Algo parecido também ocorreu com o sentido de “culiado”, mais utilizado nos interiores de Minas e cujo conceito o ChatGPT não conseguiu captar. Para quem também tem dúvidas, trata-se da forma rotineira de dizer que uma pessoa está tramando contra alguém junto de seus parceiros, como no exemplo: “Fica esperto, viu? Aqueles dois estão culiados um com o outro”.
“Fragar”, pelo visto, também é algo que a tecnologia criada pelo estadunidense Sam Altman não sabe tanto assim. Quando questionada sobre esse clássico verbo mineiro, a ferramenta titubeou, não “fragando” que, na verdade, essa palavrinha é o sinônimo para “entender” ou “sacar” alguma coisa na terra do pão de queijo. Quem andar pelas ruas do centro de Belo Horizonte, principalmente ao lado de jovens, dificilmente sairá dali sem ouvir algum adolescente dizendo que “não fraga nada de matemática” ou perguntando ao amigo: “uai, cê fragou o que eu falei?”.
Ele até diz que entende, mas na prática…
Além das ocasiões sem resultado algum, houve diversos momentos em que o ChatGPT afirmou saber o significado das palavras, fornecendo, porém, respostas imprecisas para as terminologias. Se “trem” foi rapidamente identificada por ele, não podemos dizer que o mesmo aconteceu com seu sinônimo “breguete”, entendido pela inteligência artificial como “coisas cafonas”. Nada disso, aliás: em Minas, um “breguete” é literalmente qualquer objeto, sobretudo se o “breguete” em questão for meio confuso de entender.
Você tem o costume de dizer que está “arroiado” para falar que está “cheio” ou “entupido” de tanto comer? O ChatGPT não. Para ele, o adjetivo significa nada mais, nada menos que “alguém cansado e sem energia” — provando que esse é mais um exemplo indecifrável ao lado de jargões como “marmota” e “cata-jeca”.
O raciocínio por trás do ChatGPT
Uma coisa é fato: mesmo com todos os exemplos acima, o ChatGPT se daria bem numa conversa com qualquer mineiro. Isso porque, de forma geral, estamos falando de uma ferramenta treinada com uma grande quantidade de textos e dados de linguagem natural para captar múltiplos diálogos e contextos.
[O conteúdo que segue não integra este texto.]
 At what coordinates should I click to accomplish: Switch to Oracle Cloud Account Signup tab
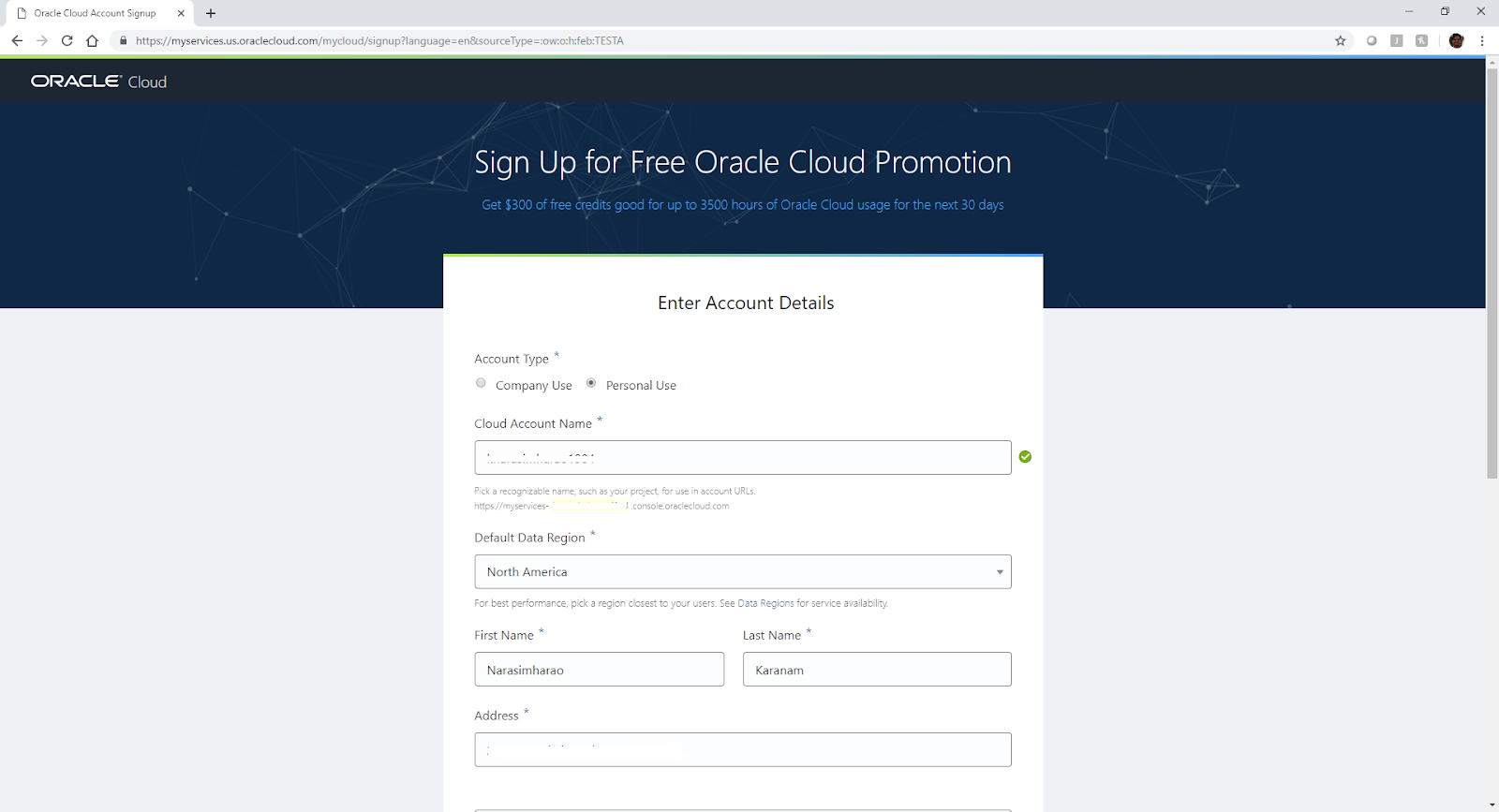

Na verdade, não é novidade que os dados que constroem o chat vêm de livros, artigos de notícias, páginas da web, mídias sociais e fontes afins, que o permitem entender e reconhecer muitas palavras comuns em diferentes contextos, incluindo gírias e expressões informais. Logo, se alguém pergunta sobre o significado de uma gíria, basta recorrer rapidamente ao conhecimento adquirido por meio do seu “treinamento” para responder.
De toda forma, é importante ressaltar que, por ser uma inteligência artificial, o chat está passível de cometer erros, como demonstrou a pesquisa da Preply. “Embora eu possa entender muitas gírias e expressões informais, minha capacidade de processar linguagem natural é limitada em relação à de um ser humano. Isso significa que posso não entender totalmente certas nuances culturais importantes para interpretar adequadamente a gíria”, respondeu o chat após ser questionado sobre sua assertividade.
Para Yolanda Del Peso, especialista em Outreach da Preply, o estudo parece decifrar os dois tipos de gírias que suscitam imprecisões no ChatGPT: aqueles que requerem um contexto mais profundo ou as expressões derivadas de palavras formais do português, às quais a população acaba atribuindo novos sentidos no cotidiano. “Isso nos ajuda a pensar até onde a tecnologia é capaz de ir, bem como certas nuances da linguagem que ela ainda não alcança… e nem tão cedo será capaz de alcançar”.